_What you should do_.
Down to the last line, restate the material below exactly.

■ ■ ■

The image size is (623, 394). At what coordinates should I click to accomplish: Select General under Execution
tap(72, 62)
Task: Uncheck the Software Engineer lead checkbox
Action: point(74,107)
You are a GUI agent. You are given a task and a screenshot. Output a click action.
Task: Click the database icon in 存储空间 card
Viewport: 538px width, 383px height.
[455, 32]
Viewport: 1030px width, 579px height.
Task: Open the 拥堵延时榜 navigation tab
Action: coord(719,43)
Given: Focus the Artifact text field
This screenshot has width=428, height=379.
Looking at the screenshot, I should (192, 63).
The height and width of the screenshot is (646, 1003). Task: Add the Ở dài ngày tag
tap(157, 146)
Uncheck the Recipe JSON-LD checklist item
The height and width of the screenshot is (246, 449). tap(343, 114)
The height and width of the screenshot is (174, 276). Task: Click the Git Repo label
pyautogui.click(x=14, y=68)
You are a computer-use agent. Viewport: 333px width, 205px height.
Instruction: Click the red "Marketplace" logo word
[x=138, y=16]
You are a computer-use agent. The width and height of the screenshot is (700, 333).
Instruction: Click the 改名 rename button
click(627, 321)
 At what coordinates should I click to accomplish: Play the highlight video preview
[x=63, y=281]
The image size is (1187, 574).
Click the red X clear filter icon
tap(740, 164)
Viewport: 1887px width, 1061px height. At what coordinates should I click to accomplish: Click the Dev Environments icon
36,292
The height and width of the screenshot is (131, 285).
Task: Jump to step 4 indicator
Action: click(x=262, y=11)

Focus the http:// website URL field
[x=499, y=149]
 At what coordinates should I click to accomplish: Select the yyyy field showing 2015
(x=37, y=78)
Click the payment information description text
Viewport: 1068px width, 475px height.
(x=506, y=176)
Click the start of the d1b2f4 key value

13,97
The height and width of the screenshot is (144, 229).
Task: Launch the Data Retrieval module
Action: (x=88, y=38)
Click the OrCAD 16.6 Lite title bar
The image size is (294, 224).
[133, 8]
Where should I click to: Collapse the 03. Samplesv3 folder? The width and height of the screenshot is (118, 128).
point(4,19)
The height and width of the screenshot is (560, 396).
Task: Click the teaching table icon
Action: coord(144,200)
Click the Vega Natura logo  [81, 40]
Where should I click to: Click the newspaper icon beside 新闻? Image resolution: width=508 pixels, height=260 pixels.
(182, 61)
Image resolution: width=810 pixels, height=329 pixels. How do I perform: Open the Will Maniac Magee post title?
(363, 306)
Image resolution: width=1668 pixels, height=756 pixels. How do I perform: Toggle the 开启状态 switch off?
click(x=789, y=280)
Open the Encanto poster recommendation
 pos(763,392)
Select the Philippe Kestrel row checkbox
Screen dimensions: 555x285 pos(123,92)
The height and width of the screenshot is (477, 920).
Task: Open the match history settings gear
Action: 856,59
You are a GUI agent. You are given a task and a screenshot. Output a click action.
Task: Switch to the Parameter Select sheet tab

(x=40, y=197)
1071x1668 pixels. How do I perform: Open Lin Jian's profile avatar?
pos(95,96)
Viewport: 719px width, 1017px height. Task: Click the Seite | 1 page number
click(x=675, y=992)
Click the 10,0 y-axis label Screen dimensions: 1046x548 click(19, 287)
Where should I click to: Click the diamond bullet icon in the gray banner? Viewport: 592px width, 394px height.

■ ■ ■

_The completed task_.
The image size is (623, 394). At what coordinates should I click to accomplish: Select General under Execution
tap(72, 62)
Task: Uncheck the Software Engineer lead checkbox
Action: point(74,107)
You are a GUI agent. You are given a task and a screenshot. Output a click action.
Task: Click the database icon in 存储空间 card
Viewport: 538px width, 383px height.
[455, 32]
Viewport: 1030px width, 579px height.
Task: Open the 拥堵延时榜 navigation tab
Action: coord(719,43)
Given: Focus the Artifact text field
This screenshot has width=428, height=379.
Looking at the screenshot, I should (192, 63).
The height and width of the screenshot is (646, 1003). Task: Add the Ở dài ngày tag
tap(157, 146)
Uncheck the Recipe JSON-LD checklist item
The height and width of the screenshot is (246, 449). tap(343, 114)
The height and width of the screenshot is (174, 276). Task: Click the Git Repo label
pyautogui.click(x=14, y=68)
You are a computer-use agent. Viewport: 333px width, 205px height.
Instruction: Click the red "Marketplace" logo word
[x=138, y=16]
You are a computer-use agent. The width and height of the screenshot is (700, 333).
Instruction: Click the 改名 rename button
click(627, 321)
 At what coordinates should I click to accomplish: Play the highlight video preview
[x=63, y=281]
The image size is (1187, 574).
Click the red X clear filter icon
tap(740, 164)
Viewport: 1887px width, 1061px height. At what coordinates should I click to accomplish: Click the Dev Environments icon
36,292
The height and width of the screenshot is (131, 285).
Task: Jump to step 4 indicator
Action: click(x=262, y=11)

Focus the http:// website URL field
[x=499, y=149]
 At what coordinates should I click to accomplish: Select the yyyy field showing 2015
(x=37, y=78)
Click the payment information description text
Viewport: 1068px width, 475px height.
(x=506, y=176)
Click the start of the d1b2f4 key value

13,97
The height and width of the screenshot is (144, 229).
Task: Launch the Data Retrieval module
Action: (x=88, y=38)
Click the OrCAD 16.6 Lite title bar
The image size is (294, 224).
[133, 8]
Where should I click to: Collapse the 03. Samplesv3 folder? The width and height of the screenshot is (118, 128).
point(4,19)
The height and width of the screenshot is (560, 396).
Task: Click the teaching table icon
Action: coord(144,200)
Click the Vega Natura logo  [81, 40]
Where should I click to: Click the newspaper icon beside 新闻? Image resolution: width=508 pixels, height=260 pixels.
(182, 61)
Image resolution: width=810 pixels, height=329 pixels. How do I perform: Open the Will Maniac Magee post title?
(363, 306)
Image resolution: width=1668 pixels, height=756 pixels. How do I perform: Toggle the 开启状态 switch off?
click(x=789, y=280)
Open the Encanto poster recommendation
 pos(763,392)
Select the Philippe Kestrel row checkbox
Screen dimensions: 555x285 pos(123,92)
The height and width of the screenshot is (477, 920).
Task: Open the match history settings gear
Action: 856,59
You are a GUI agent. You are given a task and a screenshot. Output a click action.
Task: Switch to the Parameter Select sheet tab

(x=40, y=197)
1071x1668 pixels. How do I perform: Open Lin Jian's profile avatar?
pos(95,96)
Viewport: 719px width, 1017px height. Task: Click the Seite | 1 page number
click(x=675, y=992)
Click the 10,0 y-axis label Screen dimensions: 1046x548 click(19, 287)
Where should I click to: Click the diamond bullet icon in the gray banner? Viewport: 592px width, 394px height.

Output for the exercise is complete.